Person of the Week: Shirtless
We now diverge from our previous paradigm for recounting the misfortunes of me and Chandler to a new one; following our second day, much of our experience flows together in my mind in such a way that I can more easily recall specific events rather than entire days. So, rather than try to describe each individual day with a full post, we will, beginning with this post, explore significant situations that took place on indeterminate days over the course of the hike. They will be posted more or less in chronological order, but bear very little relation to one another and cannot be attributed to any specific day with much accuracy. With this in mind, we begin with the pancake dinner.
As I’ve mentioned before, two of our (my) biggest mistakes in preparation were the meal planning and equipment selection. One night, these two relics of my ignorance came together to create a compound monument of failure much larger than I thought possible when considering the constituents.
The precursor—something of an omen—to our impending meal issues came from a piece of equipment completely unrelated to food preparation: a hammer. Originally, having only used a tent once—to practice for the trip—I thought we would need a hammer for the tent stakes; it seemed a forethinking thing to bring. I carried the hammer in a loop on the outside of my backpack everywhere I went, garnering more than just a few comments and questions. Almost everyone we encountered let us know that a hammer was a completely unnecessary extra piece of weight. To their credit, in most places the ground was indeed soft enough to push the stakes in with my hands. Nonetheless, stubbornly determined to make the hammer somewhat worthwhile, I used it every single time I set up the tent.

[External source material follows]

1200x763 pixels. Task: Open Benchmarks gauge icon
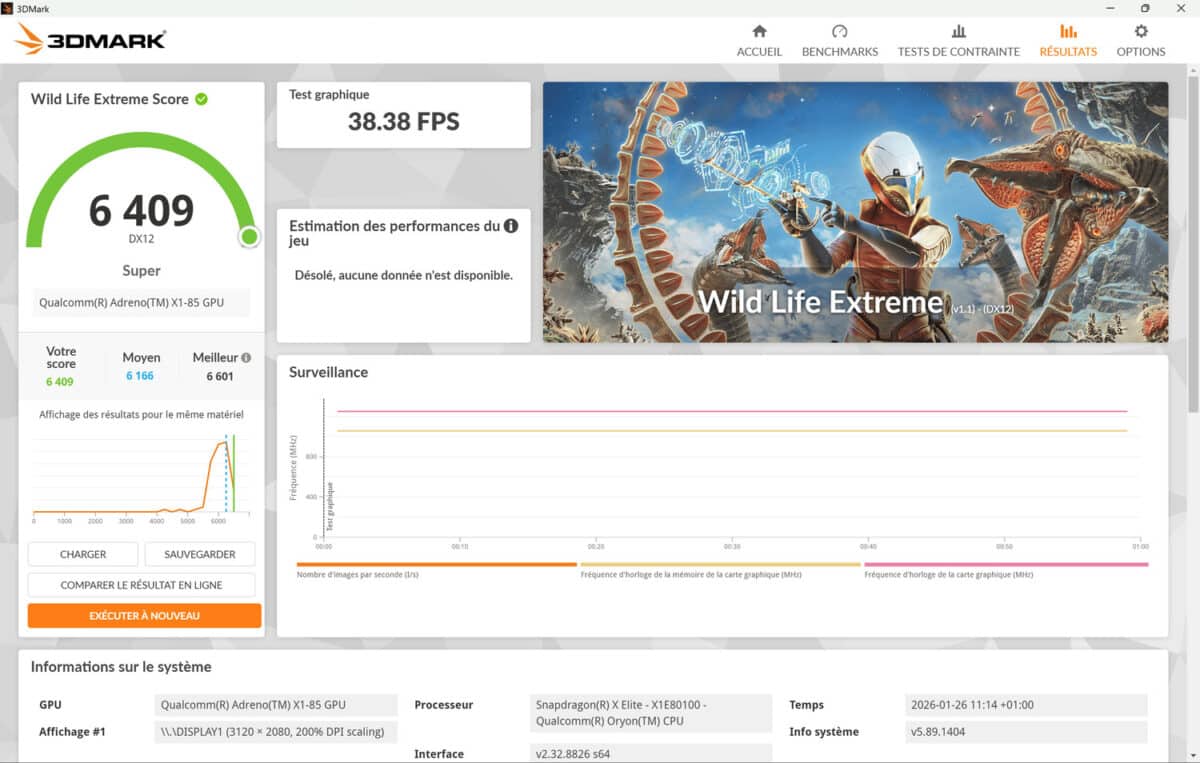839,32
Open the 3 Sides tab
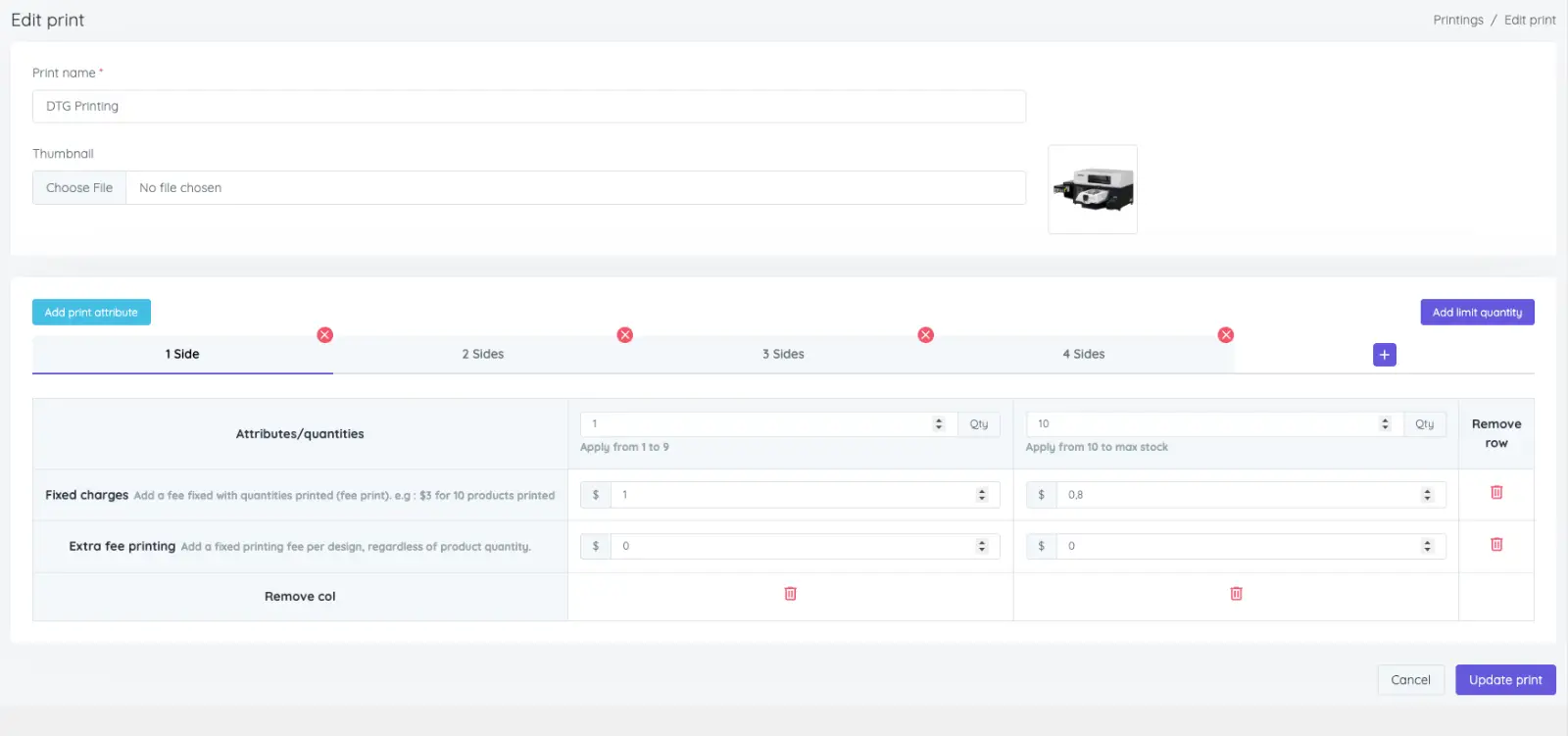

So, when I saw a somewhat older man at our campsite slaving over his tent stakes (his tent had a ton of them) with a rock in hand, I was excited; not only was the hammer going to be useful, it was going to be a catalyst for making a new friend and helping someone out! Wishful thinking from the amateur. Walking over to the man—later to be identified by another hiker by his trail name, Shirtless—I called from a slight distance:
Hey! We’ve got this hammer if you’d like to use it!
With a perfunctory look over his shoulder, he replied:
Eh. I’ve got a good rock.
Somehow, rather than just a useless piece of dead weight, the hammer managed to be an active force of discouragement and signal of incapability to the world around us.

Licking my wounds, I walked back to mine and Chandler’s tent to help prepare dinner. The night’s offering was set to be a delicacy: chocolate chip pancakes or, preferably, flapjacks. We set up our camping stove, filtered water from the nearby stream, and added it to our powdered mix. Feeling something like the hypothetical son of Rachael Ray and Bear Grylls, I added a little olive oil (a backpacking essential) to our pan. Contrary to what Nicholas Cage might tell you, the problems began with the addition of heat.

You see, Chandler and I bought our cookware set at an army surplus store. It had everything we needed, seemed sturdy enough, and was wonderfully compact. However, upon first use, we discovered several issues (pro tip: always test ALL of your equipment before hitting the trail, not just the tent). For one thing, in order to be fully collapsible and self-contained, the handle was detachable; a nice design feature, right? Unfortunately, it didn’t fully attach at all; pressure had to be maintained on the handle to keep it pinched around the lip of the pan. That wouldn’t have been too difficult if it hadn’t all been made of of the same cheap material.
But it was.
After only a few seconds over the flame, the handle became exceptionally hot and difficult to hold. Wrapping a dirty bandanna around the handle, we pressed on, determined to enjoy our flapjacks even if we had to hold our cutlery with our feet.
But the complications didn’t end there. Despite my best efforts with the olive oil, the flapjacks stuck and burned to the pan every time. We eventually tried cooking each one in a shallow pool of water, but that only created different problems. As we cooked on, consuming our lumps of amalgamated raw mix and charred chunks while we went, the pan started to warp; I can’t imagine what else a cooking pan might have been made for, but it did not hold up to heat as though it were made for that purpose. We cut our losses, cleaned the warped piece of garbage as best we could, and prepared for bed. (It’s mildly relevant to note that Shirtless had long since gone to sleep at this point.)
Hanging our food bags (thank goodness this site had bear cables), we called it a night after the sun had gone down. We woke briefly in the morning when the sun came up—we usually got our best few hours of sleep while it warmed the tent—just long enough to hear Shirtless hiking out. With a casual “Don’t sleep all day, boys!”, he disappeared down the trail in the direction opposite ours, never to be encountered by us again, and we laid our heads back down to doze awhile longer.